Objectives and Goals of Bhoodan and Gramdan
- The Gramdan attempted to persuade landowners and renters in each village to abandon their rights to their land, with all properties becoming the property of a local association for equal redistribution and cooperative cultivation. Gramdan is declared when at least 75% of its population with 51% of the land show their support in writing for Gramdan. The first hamlet to be included in Gramdan was Magroth in Haripur, Uttar Pradesh.
- It had widespread political backing. Several state governments passed laws against Gramdan and Bhoodan. The movement reached its pinnacle in 1969. Gramdan and Bhoodan fell out of favour after 1969 as a result of the transition from a fully voluntary movement to a government-sponsored programme. After Vinoba Bhave dropped out of the campaign in 1967, it lost popular support. Landlords afterwards typically gave property that was in dispute or unfit for cultivation. Instead of integrating with existing institutional structures, the entire campaign was considered separate from the larger development effort. This departure from the mainstream plan has a substantial impact on the policy’s capacity to continue.
What do you understand by “Bhoodan” and “Gramdan”?
Vinoba Bhave’s Bhoodan and Gramdan campaigns attempted a “non-violent revolution” in India’s land reform programme. These integrated groups aimed to enact land reforms by encouraging the landed classes to voluntarily give up a portion of their land to the landless. Acharya Vinoba Bhave, an Indian religious icon, founded the Bhoodan movement. While studying Sanskrit in Varanasi, he became a fan of Mohandas K. Gandhi. Bhave broke British Wartime regulations in 1940, at Gandhiji’s request, and spent nearly five years in prison.

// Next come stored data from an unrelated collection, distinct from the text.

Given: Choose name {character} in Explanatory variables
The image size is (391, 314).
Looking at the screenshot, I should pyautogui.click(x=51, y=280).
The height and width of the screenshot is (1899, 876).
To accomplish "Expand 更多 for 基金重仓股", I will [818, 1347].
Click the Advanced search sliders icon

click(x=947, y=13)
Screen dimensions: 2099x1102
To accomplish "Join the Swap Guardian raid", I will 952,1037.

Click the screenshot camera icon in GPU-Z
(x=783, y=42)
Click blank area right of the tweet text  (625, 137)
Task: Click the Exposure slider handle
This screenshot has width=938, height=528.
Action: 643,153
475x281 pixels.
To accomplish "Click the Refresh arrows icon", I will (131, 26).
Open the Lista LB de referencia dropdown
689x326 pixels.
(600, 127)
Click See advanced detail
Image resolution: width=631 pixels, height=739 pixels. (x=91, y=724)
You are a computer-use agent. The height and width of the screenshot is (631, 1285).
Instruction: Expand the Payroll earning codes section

Following Gandhi’s death, Bhave was widely regarded as his heir. In 1951, he founded the Bhoodan Movement, or land-gift activism, since he was more interested in voluntary land reform than politics. He travelled hundreds of kilometres in order to collect land donations for redistribution to the landless. By 1969, it had gathered over 4 million acres (1.6 million hectares) of land for distribution.